Before Saturday, the last Proton failure that destroyed a payload under the auspices of ILS came in 2007.
“ILS remains committed to providing reliable, timely launch services for all its customers,” the company said in a statement after the failure. “To this end, ILS will work diligently with its partner Khrunichev to return Proton to flight as soon as possible.”
Once a leader in the rocket business, ILS has seen its share of the commercial launch market erode in recent years. The company announced its last firm contract win in January 2014, and commercial satellite owners since then have awarded the bulk of launch service deals to Arianespace and SpaceX.
The Mexsat 1 satellite lost Saturday was supposed to help establish a mobile communications network to link Mexican security forces, civilian authorities and remote outposts with 3G+ cellular voice and data services.
Built by Boeing in El Segundo, California, the 5.8-ton satellite — also dubbed Centenario in honor of the 100th anniversary of the Mexican Revolution — was designed for a 15-year mission for Mexico’s Ministry of Communications and Transportation.

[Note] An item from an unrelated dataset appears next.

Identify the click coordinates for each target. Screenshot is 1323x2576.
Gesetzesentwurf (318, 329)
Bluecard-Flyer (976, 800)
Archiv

The Mexican government signed a $1 billion contract with Boeing in December 2010 for three satellites, two ground stations and operations training. Mexico’s subsequent purchase of launch services put the Mexsat program’s total cost near $1.6 billion.
The first of the three Mexsat relay stations — named Mexsat 3 or Bicentenario — launched on an Ariane 5 rocket in December 2012. Orbital ATK manufactured the satellite as a subcontractor to Boeing.
The last of the satellite trio — Morelos 3 — is nearly identical to the craft launched Saturday. It is scheduled to launch as soon as October aboard an Atlas 5 rocket from Cape Canaveral.
Officials said Mexican troops, emergency responders, rural educators and hospitals will use the Mexsat satellites for national security and humanitarian applications.
The next Proton launch was supposed to deploy a powerful communications satellite for London-based Inmarsat in June, but Russian news reports said the rocket will be grounded while experts analyze the cause of Saturday’s failure.